Cada día los investigadores y los científicos –algunos comparten ambas identificaciones– reafirman su convencimiento de que el primer humano proviene de África, por lo que es fácil deducir, para quienes creen en los textos bíblicos, que Adán y Eva debieron haber tenido la piel oscura (es prohibido decir negra), y que ese enorme continente, como asiento y origen de los hombres, debió ser también el destinado a fijar pautas en muchos sentidos para la humanidad. Pero la historia nos dice que no ha sido así y que, por lo que vemos en estos días, continúa viviendo en el más profundo atraso tanto en el goce de los avances tecnológicos logrados en el mundo como en el desarrollo de eso que se llama civilización, que por definición comprende la ausencia de comportamientos primitivos y fanáticos, propios de gentes cuya inteligencia ha tenido una precaria evolución.
En ese mismo continente, probable cuna primigenia del hombre, siguen ocurriendo en el siglo XXI actos de barbarie que surgen desde los propios estados, y también de los mismos ciudadanos, como lo demuestran dos hechos recientes que han impactado en la conciencia mundial: el salvajismo que implica la condena judicial a muerte, en Sudán, a una mujer por haber cambiado su religión, de la musulmana al cristianismo, y por haberse casado y tenido un hijo con alguien que profesa esta religión, suceso tenebroso al que hay que añadir la acción tribal protagonizada por un grupo de fundamentalistas religiosos, raptores de centenares de niñas en Nigeria para convertirlas al islam.

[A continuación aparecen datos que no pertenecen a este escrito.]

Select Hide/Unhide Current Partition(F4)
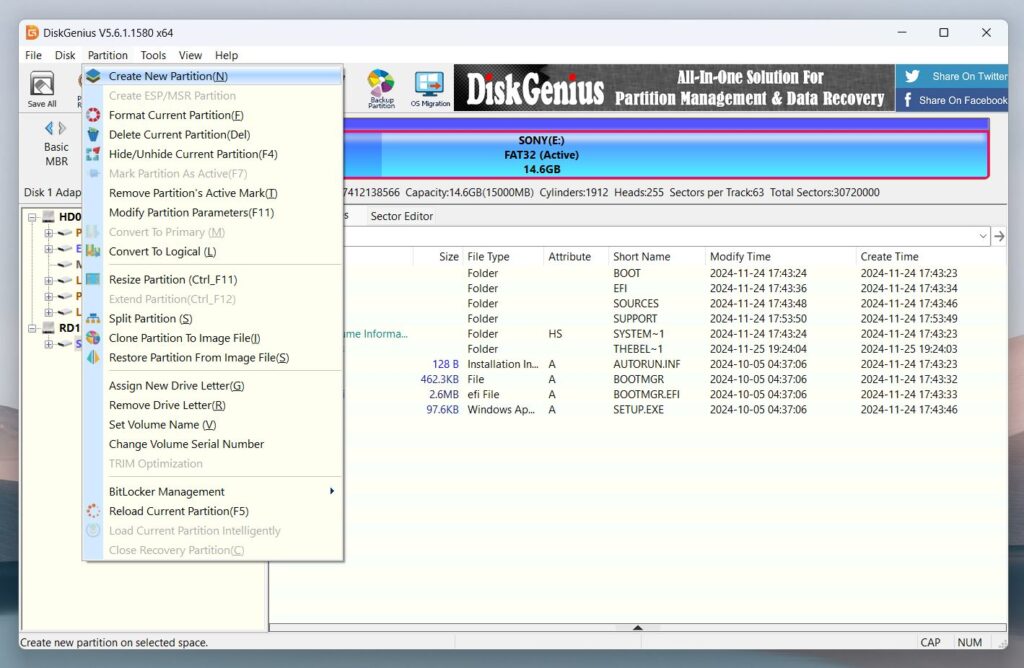1024x668 pixels. (x=193, y=154)
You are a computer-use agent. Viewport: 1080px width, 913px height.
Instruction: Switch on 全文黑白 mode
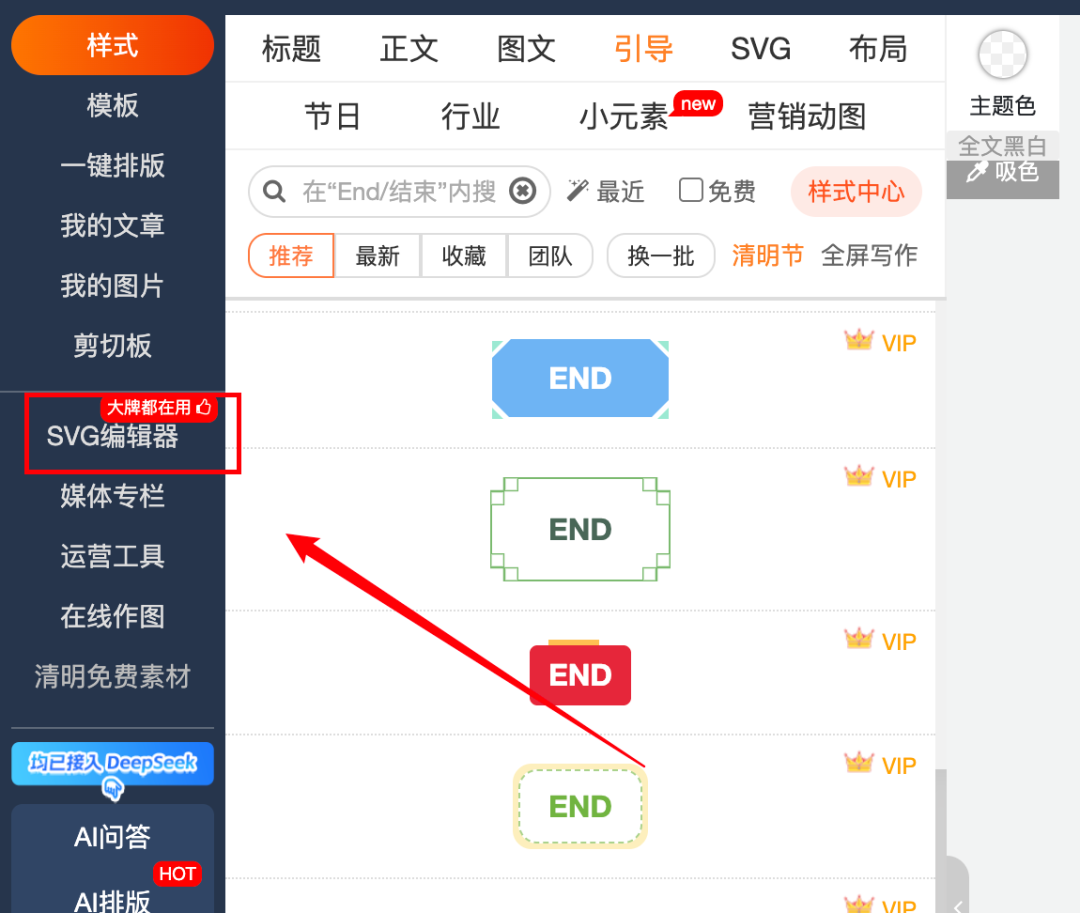[1002, 146]
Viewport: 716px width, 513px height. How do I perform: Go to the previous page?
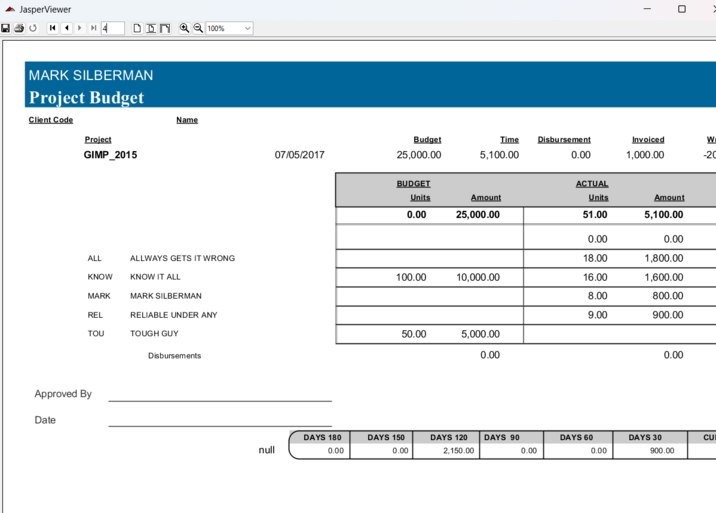[x=66, y=28]
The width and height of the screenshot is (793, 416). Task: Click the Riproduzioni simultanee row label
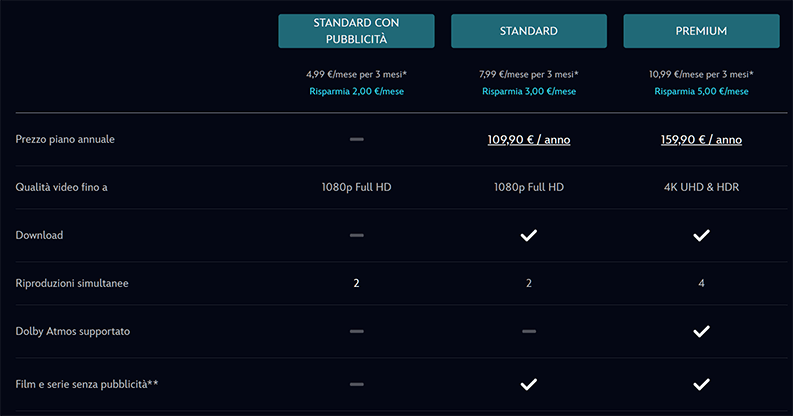(72, 283)

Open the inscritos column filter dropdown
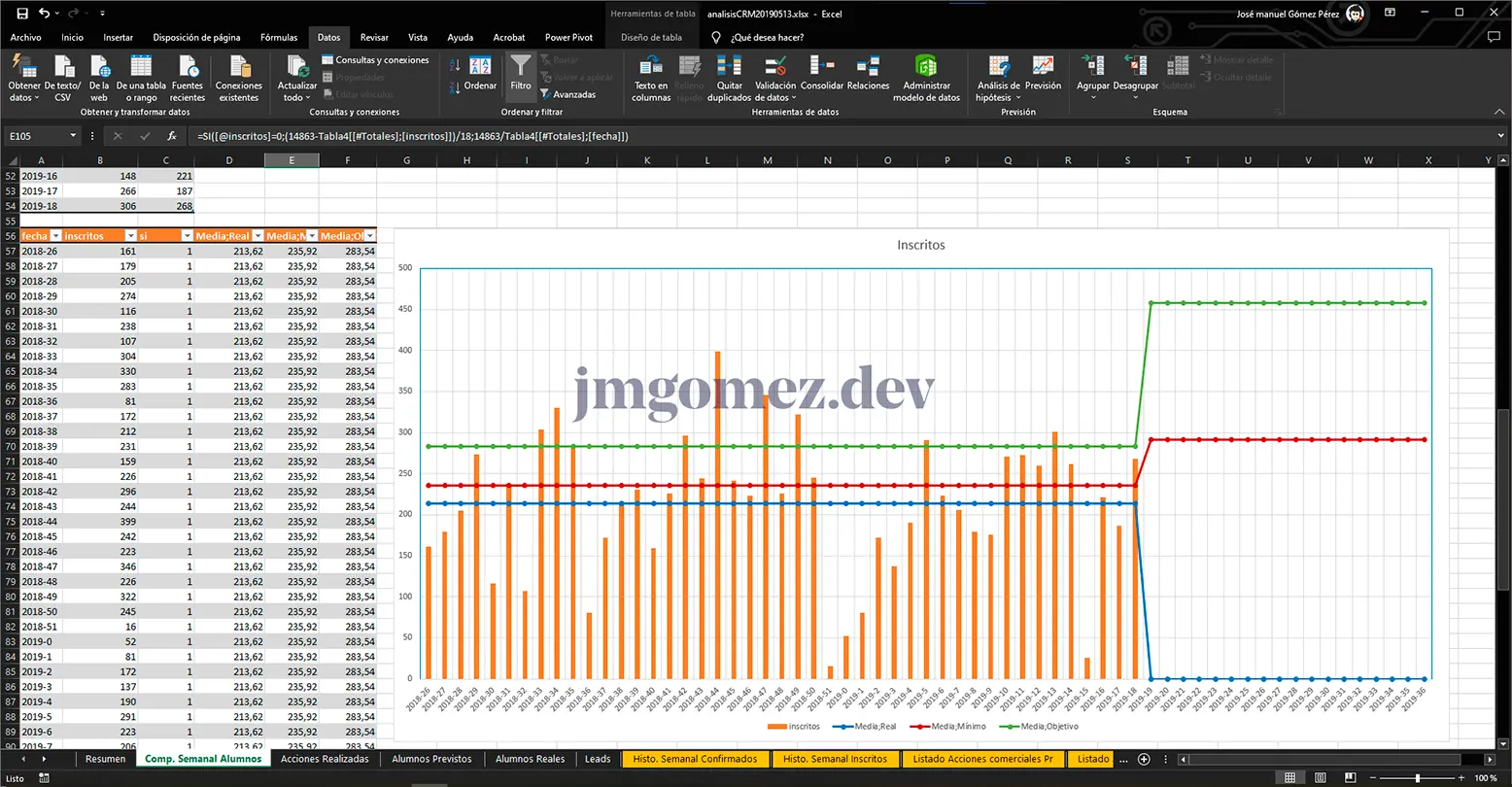click(129, 236)

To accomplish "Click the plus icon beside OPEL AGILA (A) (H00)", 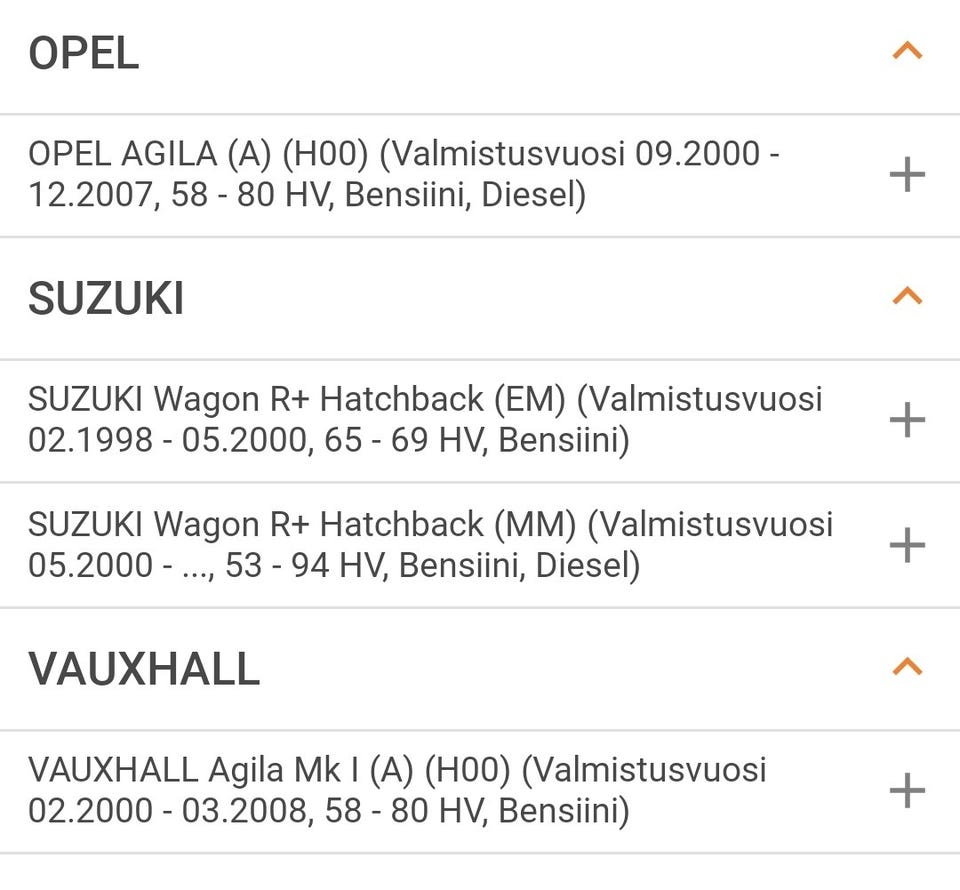I will [906, 176].
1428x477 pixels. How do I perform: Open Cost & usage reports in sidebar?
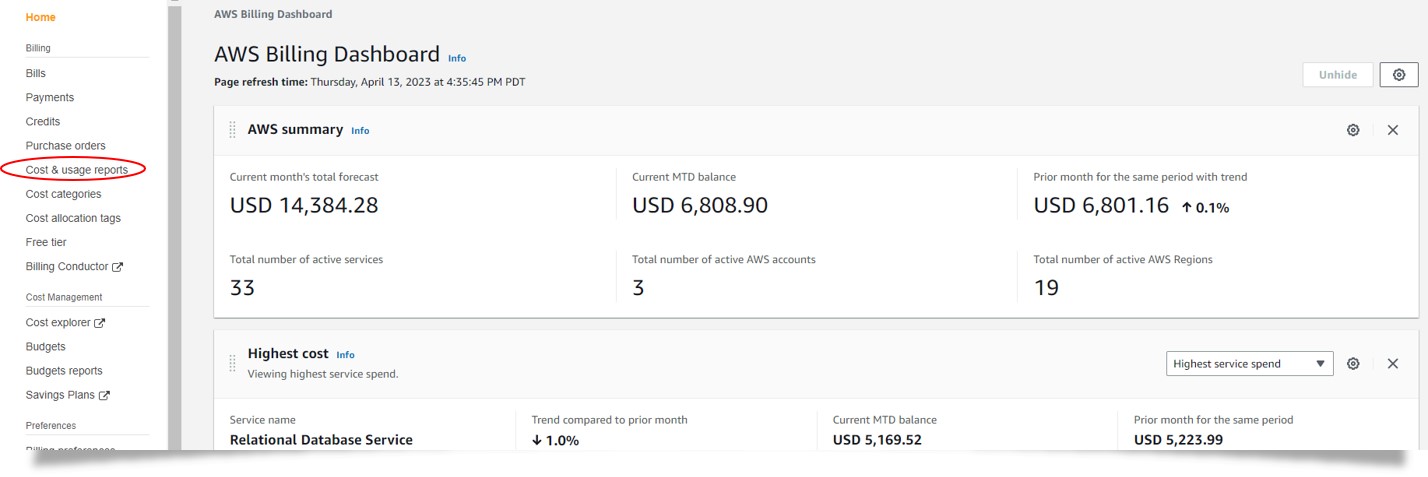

Se trata en ambos casos de lecturas extremistas de los mandatos mahometanos, uno basado en la norma islámica y el otro bajo la interpretación personal de enajenados, que tienen consecuencias sociales tremendas en un espacio geográfico que difícilmente puede ser controlado y que sufre, como muchos otros en las vecindades del Sahara, el flagelo de la trata de personas y del tráfico de drogas.
Varias cosas es posible anotar en relación con estos azotes, tal vez interconectadas o tal vez no, como que hay mucha gente que alimenta el terrorismo o las guerras, directa o indirectamente, porque vive materialmente o goza espiritualmente de esos hechos nefastos, además de que cuando hay pobreza y pobreza aguda –por ejemplo el 60% de la población de Nigeria malvive con un dólar diario– y no existe nada que dar al pueblo, los gobernantes impulsan (o auspician el impulso) a las ideologías que distraen, adoctrinan y entretienen.
EE. UU. y varios países europeos, entre ellos Francia e Inglaterra, se muestran preocupados por encontrar una solución a los graves problemas africanos, y no es necesario ser mal pensado para creer que hay grandes intereses ocultos si, como en el caso de Nigeria, se trata de un Estado con importante producción de petróleo y con una gran ventana abierta hacia el Atlántico. En política internacional no hay poesía: los actos de beneficencia no existen y todo tiene su precio y su valor.
Acciones alucinadas como las que comento, manchadas por un radicalismo irracional y feroz, solo podrán detenerse cuando los pueblos reaccionen de otra manera, castigando con severidad los agravios a la humanidad, con o sin el sermón inocuo de la ONU.